Mashan is a village situated within the Atyap Chiefdom in Zonzon (Zonzon) district at Zangon Kataf Local Government Area Kaduna State, Nigeria. It is a part of the Fantswamland region that reflects the history and the traditions of the Fantswam people. There is a Universal Basic Education (UBE) Primary School located in Mashan, Zangon Kataf which indicates the presence of basic educational infrastructure.

==Geography and Location==
Mashan is located in the southern part of Kaduna State. With geographic coordinates of and a postal code, 802138, which falls under the Zonzon district.

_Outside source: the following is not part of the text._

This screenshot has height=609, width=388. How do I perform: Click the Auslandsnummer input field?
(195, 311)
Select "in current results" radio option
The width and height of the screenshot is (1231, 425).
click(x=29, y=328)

==Historical Significance==
Màshan has a history of settlement by various communities, including the Fantswam people before they reached Kafanchan. The migration of Fantswam people to Mashan reflects their search for a more favourable environment.

==Cultural Significance==
Mashan is part of the Fantswam people's history and cultural heritage. The Fantswam people's experience in Mashan contributed to their transition from a nomadic lifestyle to a stable, rooted society.

==Nearby settlement==
Mashan is surrounded by several nearby villages and towns, including Zonzon, Wawa-rafi, U/Tabo, Sakum, Mawokili, Matyei,Runji and Mabuhu, all of which share the same postal code. These neighbouring communities are an integral part of the region's cultural and geographical landscape.